“Lo que solemos llamar desesperación, es solo nuestra dolorosa hambre de esperanza.” (George Eliot)
Mi boca lleva de bandera el sabor de la tuya desde el día en el que el calor del asfalto, en pleno agosto, no llegaba al que sentíamos al rozarnos. La ansiedad termina cediendo espacio a la estabilidad, y dudas si realmente está bien; acomodarse en el infierno termina por calcinarte. Sabes que el fin existe y que está en tu mano abrazarlo o apartarlo lejos, atarlo y silenciarlo con cinta americana. Eliges lo segundo; la estabilidad del infierno.
Llena de llagas susurras que soplando muy fuerte lograrás enfriarlo,
Aquel infierno antes fue océano
que aquel infierno antes fue océano y ya no puedes renunciar a él. Eres fuerte y aún sabiendo la toxicidad del fuego persistes en entrar en calor antes de nadar en aquella inmensidad que a tantas marineras se ha tragado.
Te pensaste hidra de Lerna y terminaste como un animal agachando la cabeza por cariño. Soportando lo insoportable. La angustia terminó por conquistarte y lo que más te torturaba era pensar en que tu madre se culparía por aquella libertad concedida si conociese el ardor de aquel mar.

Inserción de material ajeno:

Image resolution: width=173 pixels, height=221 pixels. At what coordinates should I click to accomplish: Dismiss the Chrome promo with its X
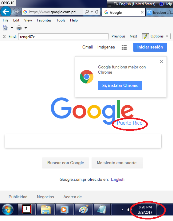(161, 62)
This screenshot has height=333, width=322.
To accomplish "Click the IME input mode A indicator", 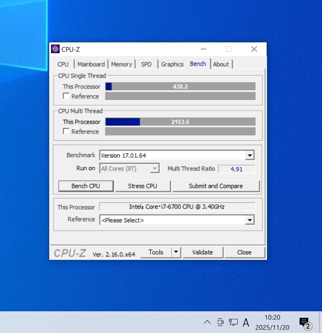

Más tarde, la cara húmeda del mal mojaría mis labios con lágrimas, arrepentido por las quemaduras. Quemaduras que repetiría de nuevo con más intensidad, con brasas en la lengua, apuntándome a la retina y al tímpano.
No pides ayuda, porque piensas que los puedes arreglar
No puedes pedir ayuda porque eso sería zanjar algo que tú crees que puede arreglarse, pero arreglar cristal roto con saliva nunca ha dado resultado. No puedes pedir ayuda porque tienes fe en que puedes impulsarte sola para salir de todo esto, pero después del empuje nunca llegas a la superficie y cada vez estás más cansada. No pides ayuda porque crees que es debilidad, es decepción y sobretodo, profunda tristeza para aquellos a quienes adoras. No pides ayuda porque ya es tarde.